Suncor Energy says it will become the operator of Syncrude by the end of next year.

Formal agreement still needs to be finalized

A truck works near the Syncrude oilsands extraction facility near Fort McMurray, Alta., in this 2014 file photo. Suncor will be assuming operation of the joint venture by the end of 2021. (Jason Franson/The Canadian Press)

Suncor Energy says it will become the operator of Syncrude by the end of next year.

The Calgary-based energy company currently owns a 59 per cent stake in the Syncrude joint venture, alongside Imperial Oil at 25 per cent, Sinopec Oil Sands Partnership at nine per cent, and CNOOC at seven per cent. 

Suncor said all joint owners have agreed in principle but that formal approval will still be required. 

Mark Little, Suncor's president and chief executive officer, said the move presents a big opportunity for the company and other joint owners. 

Little said "synergies" of $300 million each year are expected, and the company aims to achieve a cash operating cost of $30 Cdn. per barrel of oil and 90 per cent utilization. 

He said job losses are expected on the administrative side of the business and more details will be clarified going forward. 

"What's happening now is, instead of having a duplicate structure, now Suncor will take over that and the two organisations essentially will become one. And now we can bring the talents and capability on both sides of the fence to try to make this business as strong as possible," he told CBC. 

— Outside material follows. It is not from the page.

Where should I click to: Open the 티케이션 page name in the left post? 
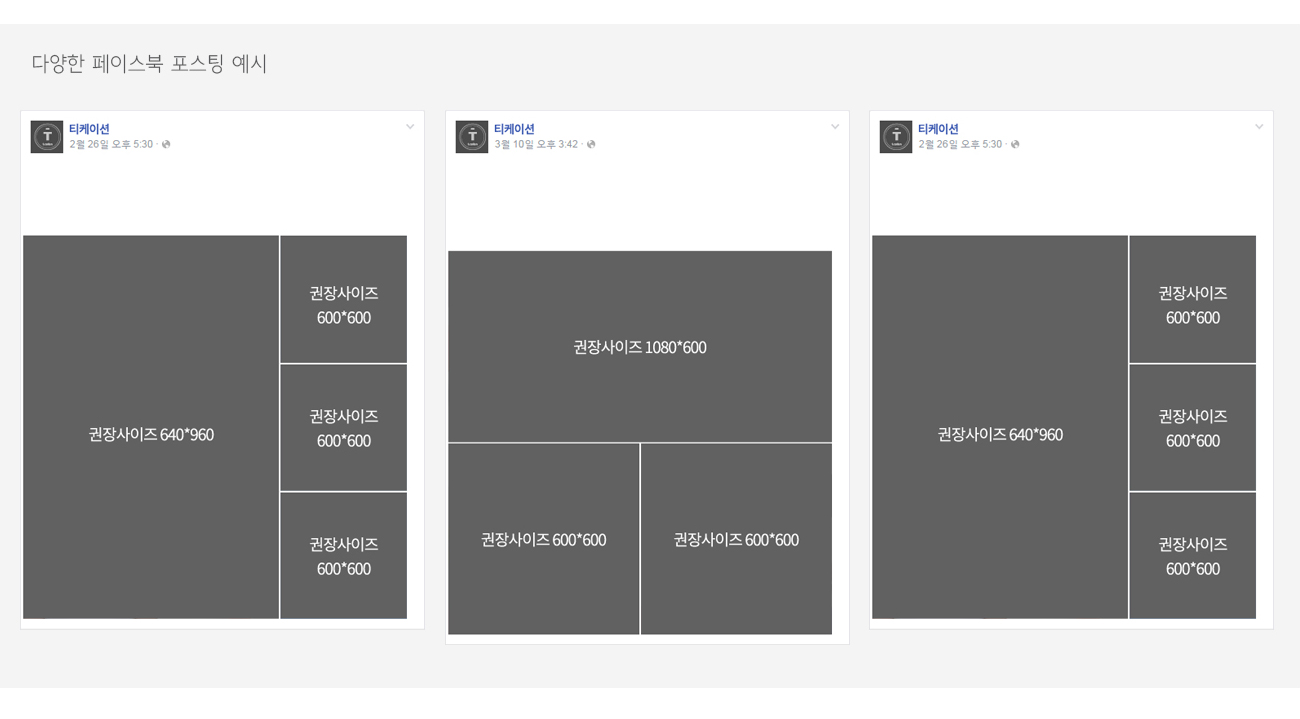(89, 129)
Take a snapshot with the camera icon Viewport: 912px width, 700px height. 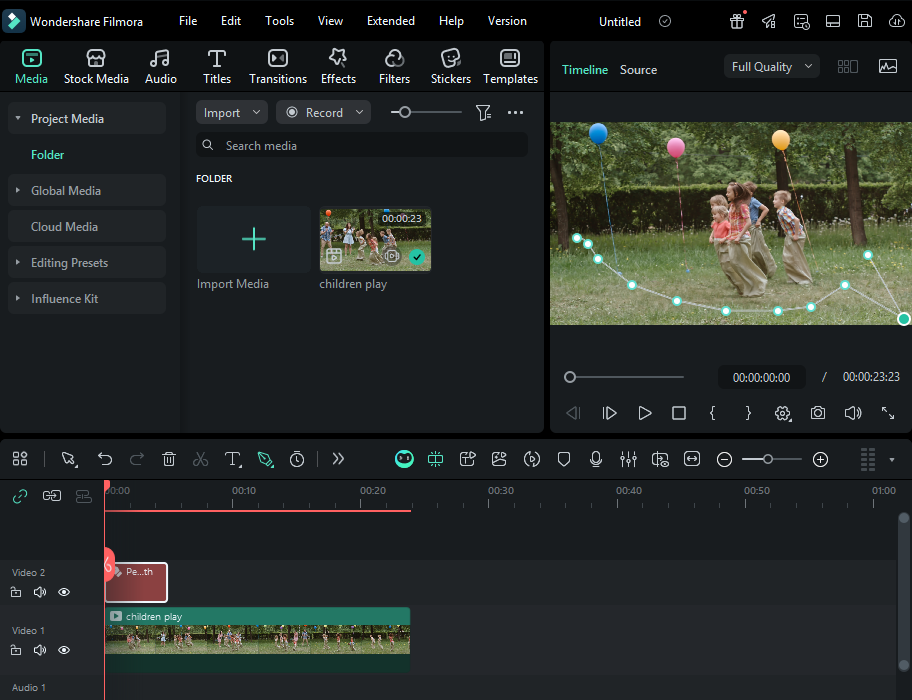click(818, 413)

Little said many families have members who work at both operations and that the companies will be stronger together. 

"As neighbours for almost 50 years, Syncrude and Suncor have enjoyed a close relationship and a long, proud history in the region," Little said in a Monday news release. 

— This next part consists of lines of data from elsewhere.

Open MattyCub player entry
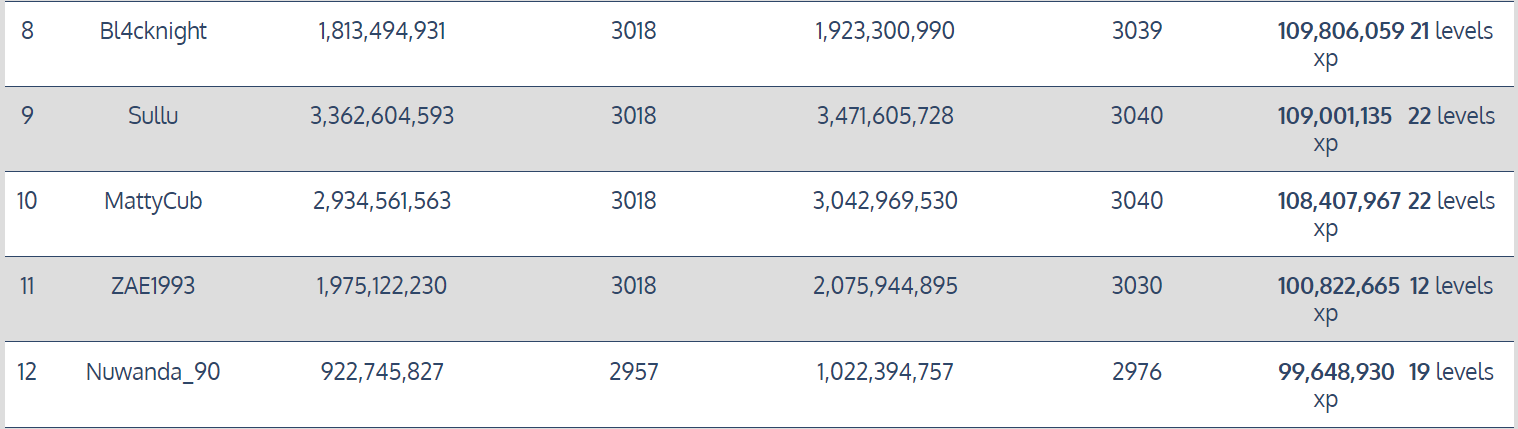Image resolution: width=1518 pixels, height=429 pixels. point(153,201)
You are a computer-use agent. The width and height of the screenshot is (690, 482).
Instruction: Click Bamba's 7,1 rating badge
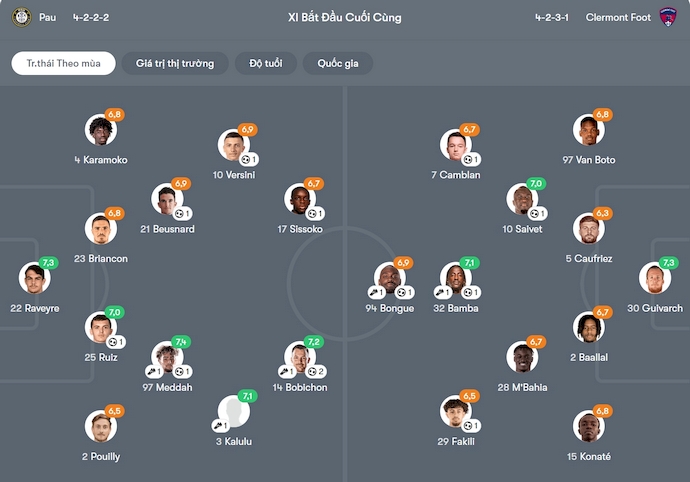(470, 263)
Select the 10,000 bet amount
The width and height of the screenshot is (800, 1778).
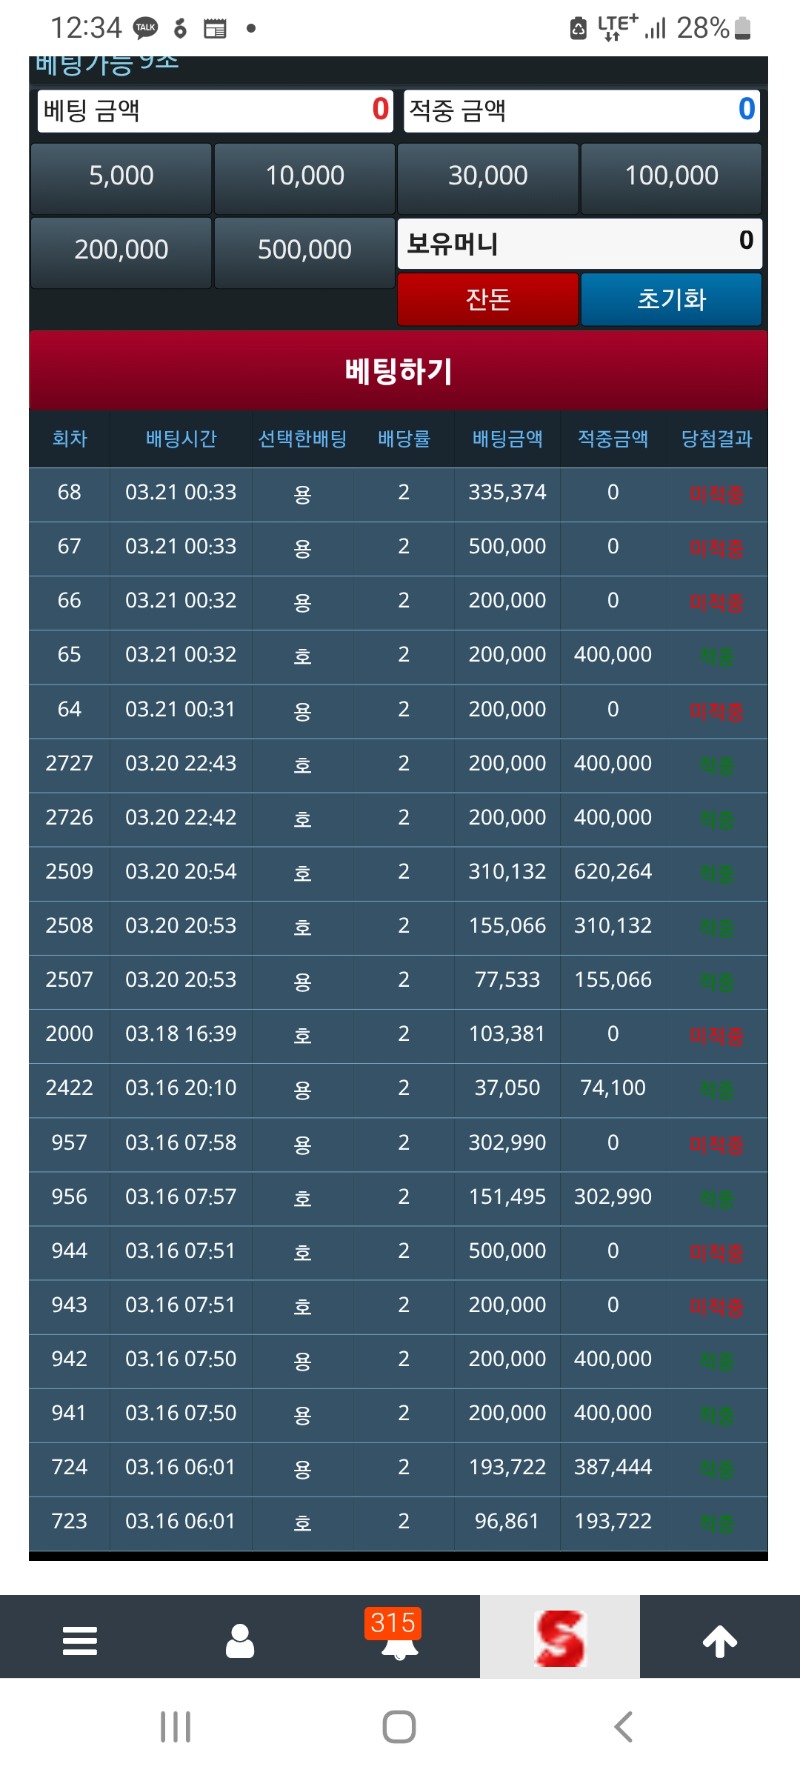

Syncrude is the largest single source crude oil producer in Canada, and is located in the Athabasca oilsands near Fort McMurray in northern Alberta, where Suncor also has operations. 

Mike MacSween, executive vice president for Suncor's upstream, said Suncor and Syncrude are working together to ensure the transition is done safely and thoughtfully.

"The oilsands are a large, complex business, we need talented people to run the facilities and Syncrude has a very experienced, skilled workforce that are committed to the region," he said.

Syncrude said on Twitter that it will continue to keep employees and partners informed as it works through the transition process.

"We're proud of our employee's expertise and commitment to responsible oilsands development. Their contributions will continue to play a strong part in this new chapter," the company's post read.